Une étude, parue dans le dernier Nature, vient nous apporter des informations complémentaires, plutôt
inquiétantes, d'ailleurs.
Rapid sea-level rise and reef back-stepping at the close of the last interglacial highstand
Paul Blanchon1, Anton Eisenhauer2, Jan Fietzke2 & Volker Liebetrau2
Institute of Marine & Limnological Sciences, National Autonomous University of Mexico, AP1152, Cancun, 77500 Quintana Roo, Mexico
Leibniz Institute of Marine Science, IFM-GEOMAR, Wischhofstrasse 1-3, 24148 Kiel, Germany
traduction rapide du résumé
Une évidence, largement répandue, d'un niveau maximum de +4 à +6m pendant le dernier interglaciaire, a conduit à craindre que les calottes glaciaires se détérioreraient, à la suite du
RC, et initieraient une élévation d'une magnitude similaire (voir ici).
La vitesse de cette élévation projetée est basée à la fois sur des simulations de fonte des calottes et sur des découvertes de perte rapide de glace (voir ici et
ici).
Connaître la vitesse à laquelle le niveau de la mer a atteint son point haut est fondamental pour faire des hypothèses concernant le futur.
Le meilleur enregistrement du niveau de la mer pendant cette période provient des récifs coralliens fossilisés dans des régions stables.
Toutefois ces enregistrements manquent à la fois de traces de développement de coraux à +6m et d'une chronologie détaillée due à la difficulté de datation U à des échelles
sub-millénaires.
Ici nous présentons une séquence complète et datée de récif corallien (reef-crest plus exactement) pendant la phase de
niveau haut, au cours du dernier interglaciaire, et située dans le nord-est de la péninsule (stable, géologiquement parlant) du Yucatan (Mexique).

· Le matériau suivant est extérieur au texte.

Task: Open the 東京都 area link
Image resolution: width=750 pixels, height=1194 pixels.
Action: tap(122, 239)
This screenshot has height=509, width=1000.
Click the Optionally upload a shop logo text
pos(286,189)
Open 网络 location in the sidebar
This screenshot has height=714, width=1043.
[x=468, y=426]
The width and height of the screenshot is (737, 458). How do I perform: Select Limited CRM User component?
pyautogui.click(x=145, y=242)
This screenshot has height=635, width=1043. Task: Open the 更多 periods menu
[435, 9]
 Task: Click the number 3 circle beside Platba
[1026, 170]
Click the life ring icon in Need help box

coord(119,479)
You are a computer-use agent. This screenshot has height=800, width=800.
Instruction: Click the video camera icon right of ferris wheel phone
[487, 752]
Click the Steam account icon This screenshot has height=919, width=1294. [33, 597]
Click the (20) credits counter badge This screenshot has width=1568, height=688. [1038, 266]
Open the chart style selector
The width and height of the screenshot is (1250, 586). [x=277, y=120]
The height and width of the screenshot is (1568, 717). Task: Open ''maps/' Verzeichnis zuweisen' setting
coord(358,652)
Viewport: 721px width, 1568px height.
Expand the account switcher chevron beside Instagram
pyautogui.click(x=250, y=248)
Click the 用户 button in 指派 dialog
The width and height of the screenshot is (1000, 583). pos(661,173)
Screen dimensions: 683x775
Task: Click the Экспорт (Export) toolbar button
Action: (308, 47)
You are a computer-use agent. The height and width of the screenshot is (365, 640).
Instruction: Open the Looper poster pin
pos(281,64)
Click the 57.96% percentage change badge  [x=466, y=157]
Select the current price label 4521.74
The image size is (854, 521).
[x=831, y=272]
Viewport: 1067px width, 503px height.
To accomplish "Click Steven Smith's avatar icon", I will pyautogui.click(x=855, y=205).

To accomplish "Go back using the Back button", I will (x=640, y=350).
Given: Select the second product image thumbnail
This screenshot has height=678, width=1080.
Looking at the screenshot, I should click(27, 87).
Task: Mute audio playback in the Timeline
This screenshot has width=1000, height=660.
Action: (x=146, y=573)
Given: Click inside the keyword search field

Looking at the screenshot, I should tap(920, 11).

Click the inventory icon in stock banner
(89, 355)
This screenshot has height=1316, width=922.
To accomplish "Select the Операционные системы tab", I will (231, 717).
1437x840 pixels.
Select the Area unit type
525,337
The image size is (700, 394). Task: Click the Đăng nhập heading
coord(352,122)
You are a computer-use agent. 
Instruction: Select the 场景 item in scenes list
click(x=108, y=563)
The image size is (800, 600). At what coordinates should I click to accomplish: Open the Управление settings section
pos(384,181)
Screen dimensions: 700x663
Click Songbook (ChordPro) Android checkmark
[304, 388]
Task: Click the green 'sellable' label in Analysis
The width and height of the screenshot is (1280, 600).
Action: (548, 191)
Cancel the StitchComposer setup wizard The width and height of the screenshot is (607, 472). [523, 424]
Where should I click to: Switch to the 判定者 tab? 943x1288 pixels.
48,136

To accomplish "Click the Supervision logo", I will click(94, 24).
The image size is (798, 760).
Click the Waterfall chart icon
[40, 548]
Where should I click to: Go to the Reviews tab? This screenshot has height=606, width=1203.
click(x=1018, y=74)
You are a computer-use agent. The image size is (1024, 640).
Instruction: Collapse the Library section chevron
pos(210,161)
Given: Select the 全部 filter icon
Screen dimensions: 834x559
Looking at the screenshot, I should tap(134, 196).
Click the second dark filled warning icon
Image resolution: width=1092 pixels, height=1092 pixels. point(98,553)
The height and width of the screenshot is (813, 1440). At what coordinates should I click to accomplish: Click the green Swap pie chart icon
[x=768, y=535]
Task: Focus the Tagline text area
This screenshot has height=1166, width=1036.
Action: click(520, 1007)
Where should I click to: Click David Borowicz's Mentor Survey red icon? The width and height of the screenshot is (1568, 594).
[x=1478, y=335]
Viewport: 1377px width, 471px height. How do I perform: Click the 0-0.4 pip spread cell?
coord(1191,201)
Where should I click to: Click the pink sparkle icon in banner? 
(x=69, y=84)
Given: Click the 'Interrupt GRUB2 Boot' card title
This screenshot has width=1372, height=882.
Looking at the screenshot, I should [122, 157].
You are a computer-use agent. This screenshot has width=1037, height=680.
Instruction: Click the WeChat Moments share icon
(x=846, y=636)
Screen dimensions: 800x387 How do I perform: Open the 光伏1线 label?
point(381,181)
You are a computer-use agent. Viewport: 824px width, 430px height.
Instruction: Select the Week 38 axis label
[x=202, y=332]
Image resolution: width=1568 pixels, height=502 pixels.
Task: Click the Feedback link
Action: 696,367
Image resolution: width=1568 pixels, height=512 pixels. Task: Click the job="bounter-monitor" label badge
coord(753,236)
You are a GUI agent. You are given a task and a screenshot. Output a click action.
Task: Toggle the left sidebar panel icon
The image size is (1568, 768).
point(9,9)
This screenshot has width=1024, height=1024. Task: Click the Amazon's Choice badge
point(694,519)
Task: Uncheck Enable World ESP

Nous trouvons que ce développement corallien a été ponctué par la mort du corail à +3 m, suivie d'une reprise de ce développement, en arrière (vers le centre du lagon), à +6m.
La mort brutale du récif corallien le plus bas, mais l'accrétion continue entre le bas du lagon et la crête supérieure, nous permettent de déduire que ce retour en arrière est intervenu à des
échelles de temps écologiques (donc de quelques dizaines d'années) et fut initié par un saut de 2 à 3 m du niveau.
Utilisant la datation au 230 Th des coraux de la crête supérieure et...., nous déduisons que ce saut de niveau s'est produit à il y a 121 ka et concluons qu'il provient d'un épisode
d'instabilité de la calotte pendant la phase terminale du dernier interglaciaire.
La lecture plus détaillée du reste de l'article, au-delà des précisions sur la méthodologie utilisée, montre que le passage de 3 à 6m se serait fait de manière très brutale, en quelques
dizaines d'années.
Le fait que les niveaux de la mer ne soient pas trop loin de l'actuel, laisse supposer que les inlandsis étaient comparables aux inlandsis actuels, du moins au point de vue quantité de glace.
Le fait également, que les coraux étudiés soient dans une région très stable, permet de s'affranchir, en outre, du phénomène d'isostasie.
En conséquence, selon les résultats de cette étude, une élévation du niveau de la mer, de l'ordre de 3 à 4 m, lors du 21ème siècle, est dans le domaine du possible, si le réchauffement se produit
tel qu'il est prévu actuellement.
Les 6 m annoncés dans le film d'Al Gore sont donc de moins en moins de la science-fiction ou autre catastrophisme.